Saved data entries

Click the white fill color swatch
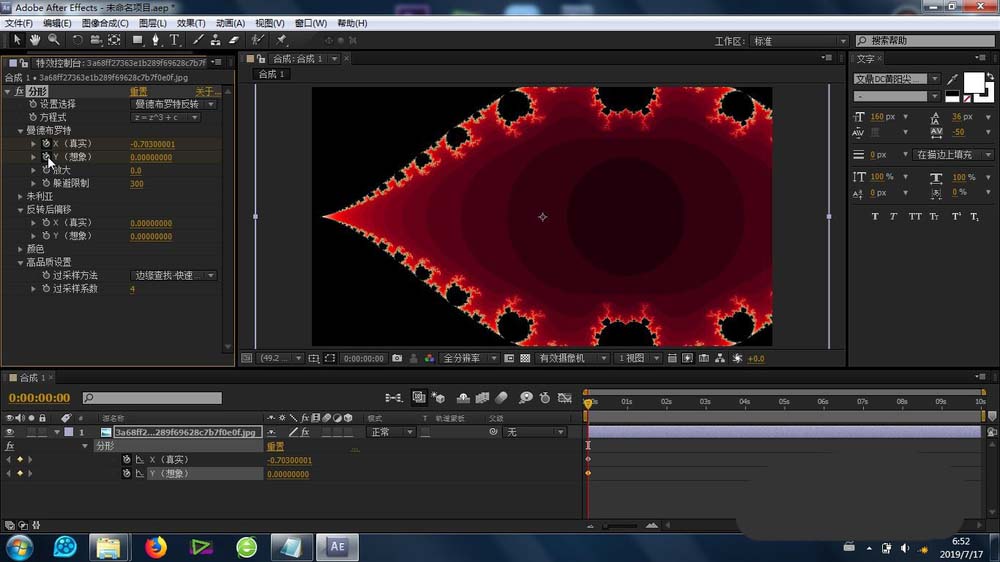This screenshot has height=562, width=1000. click(972, 83)
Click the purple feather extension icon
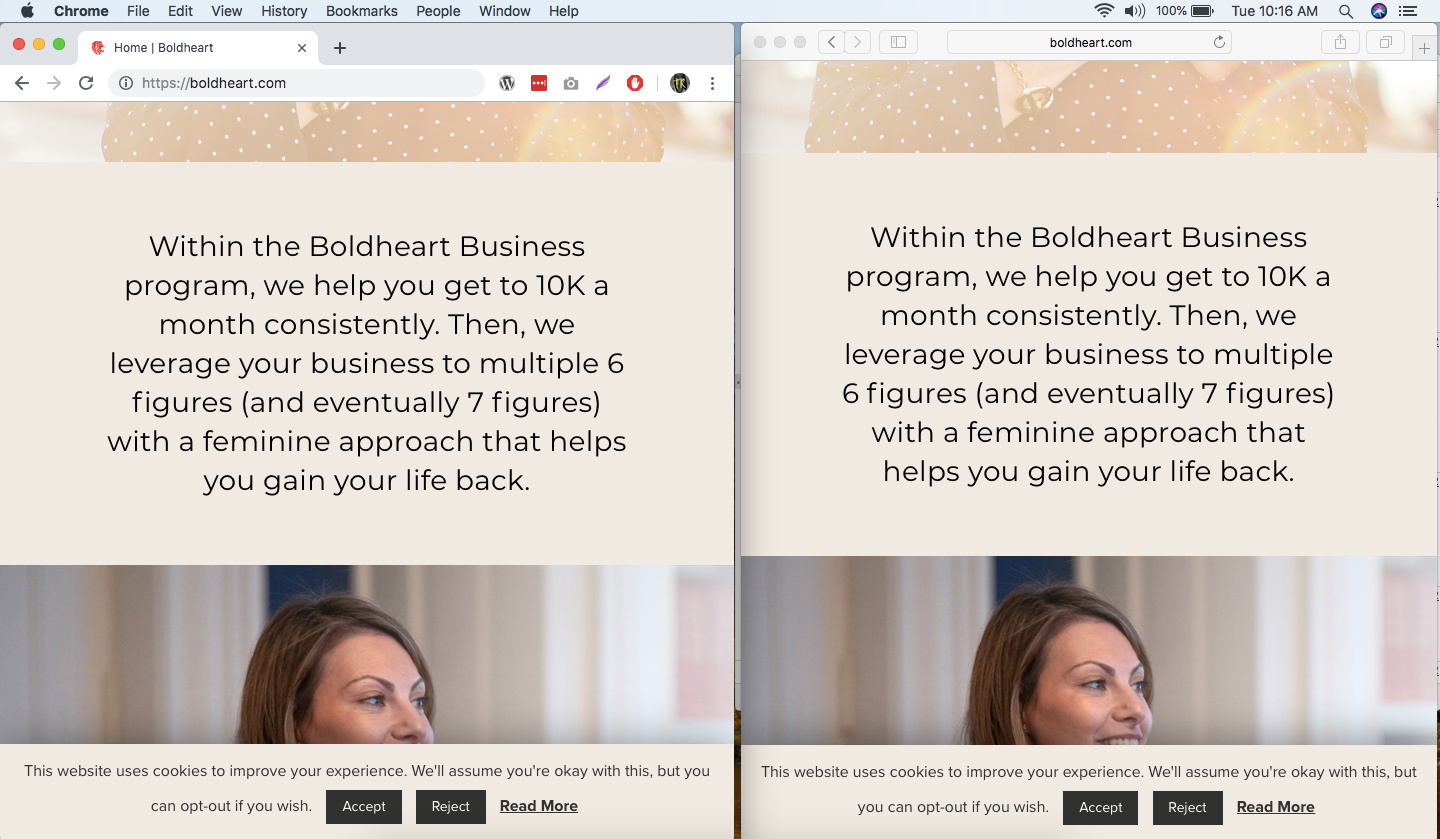The width and height of the screenshot is (1440, 839). (603, 83)
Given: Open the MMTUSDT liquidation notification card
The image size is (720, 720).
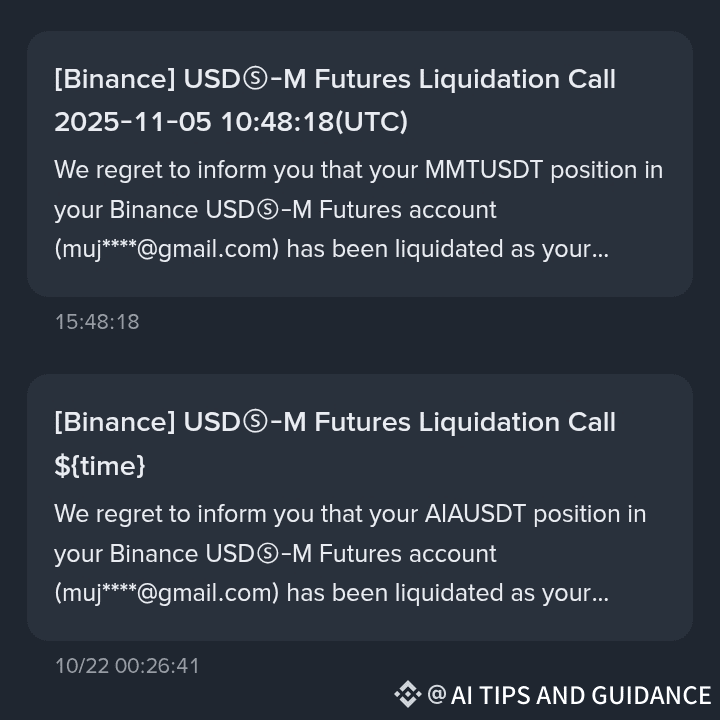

* Exercise details:
Copy out all the data exactly. No images belong in the copy.

* Finished exercise:
Click the white fill color swatch
This screenshot has height=562, width=1000. click(972, 83)
Click the purple feather extension icon
The width and height of the screenshot is (1440, 839). (603, 83)
Given: Open the MMTUSDT liquidation notification card
The image size is (720, 720).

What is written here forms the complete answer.